[WORK TO COMPLETE]: For the entries below, copy exactly the line that contains "The image size is (1400, 867)." through the line that contains "hidden system tray", both ends included, and exclude all pictures.
DATASET ENTRIES: Begin
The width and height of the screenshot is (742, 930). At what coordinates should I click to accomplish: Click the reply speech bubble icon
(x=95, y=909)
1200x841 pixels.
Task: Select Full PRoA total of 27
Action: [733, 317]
DATASET ENTRIES: End
DATASET ENTRIES: Begin
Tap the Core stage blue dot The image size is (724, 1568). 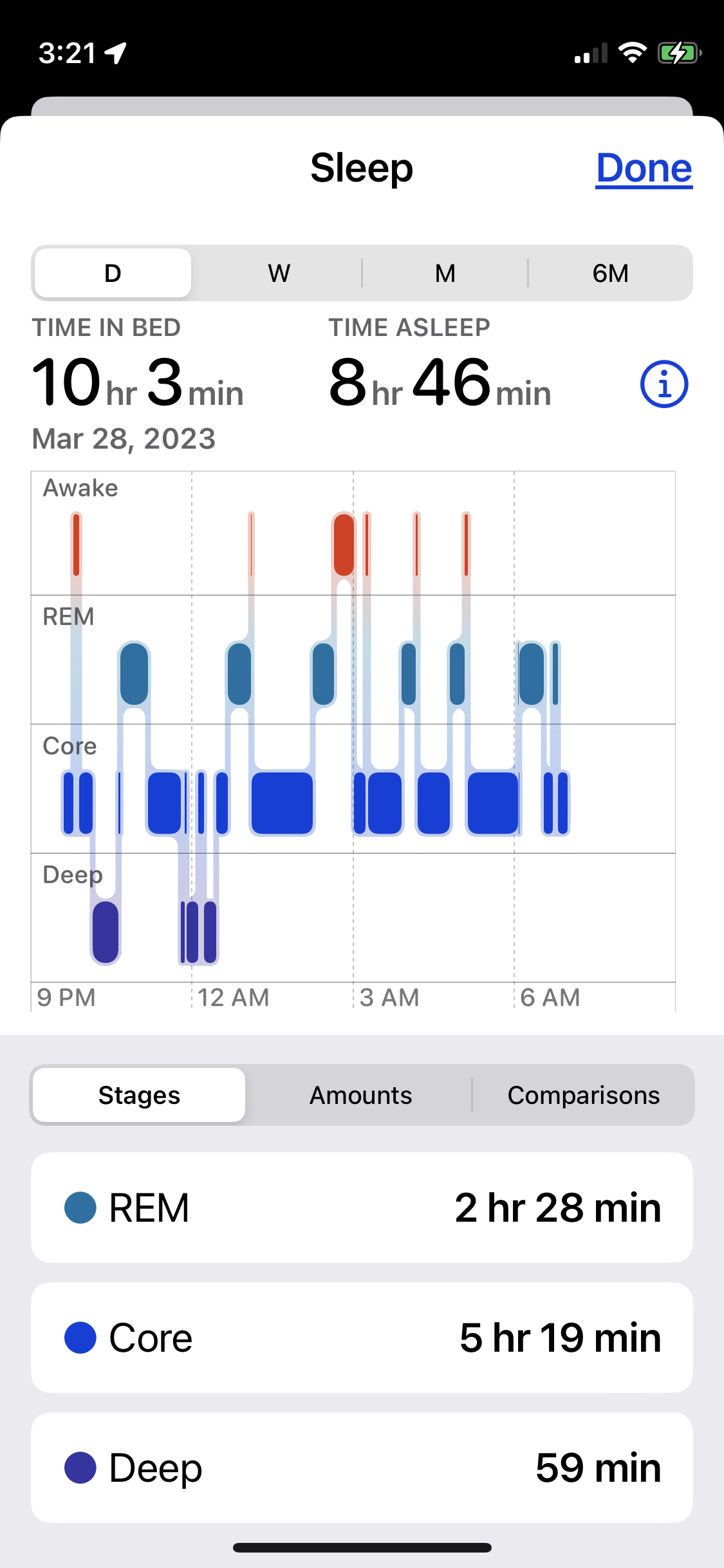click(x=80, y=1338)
DATASET ENTRIES: End
DATASET ENTRIES: Begin
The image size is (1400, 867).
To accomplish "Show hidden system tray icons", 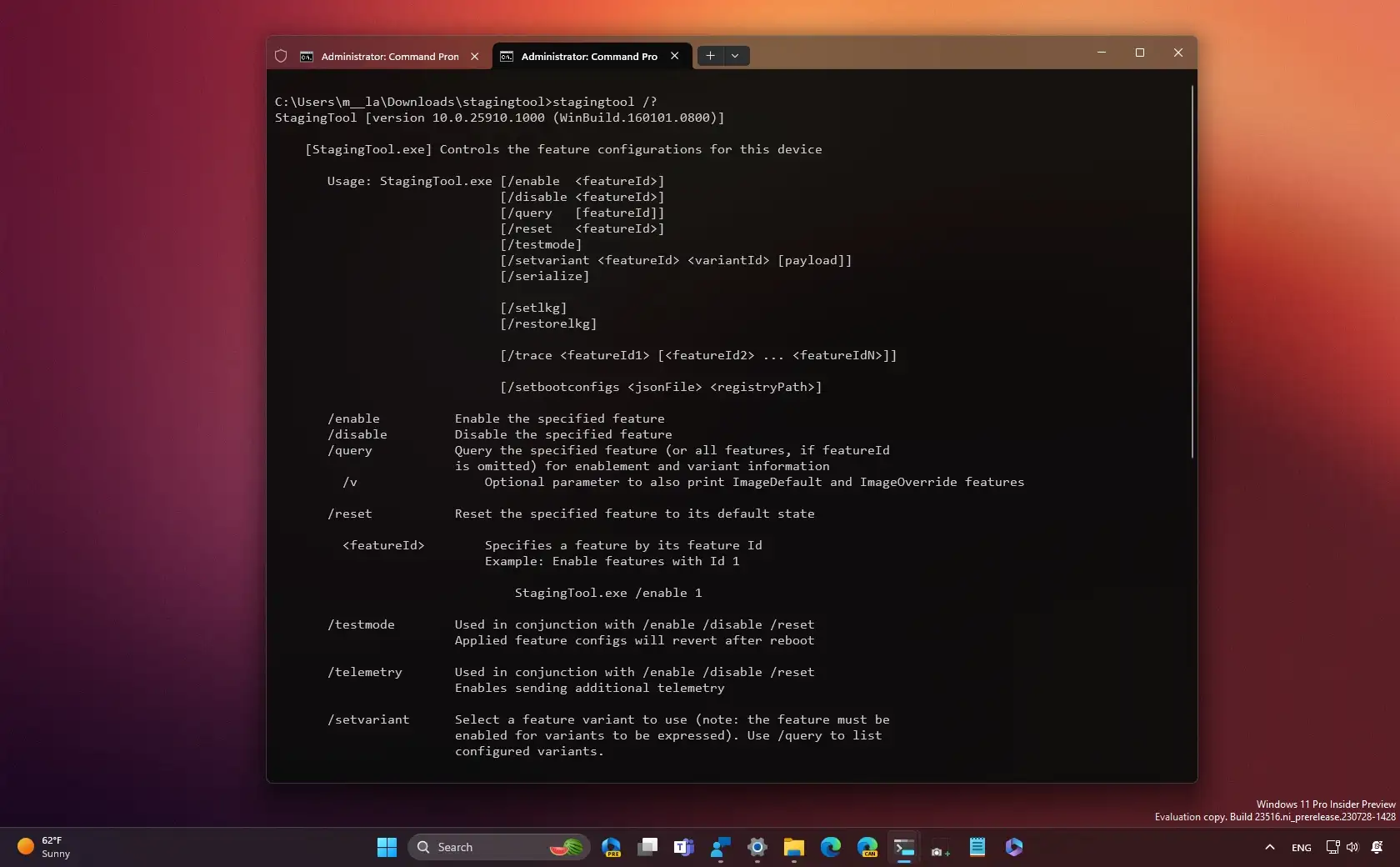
DATASET ENTRIES: End
[EXERCISE RESPONSE]:
The image size is (1400, 867).
To accomplish "Show hidden system tray icons", 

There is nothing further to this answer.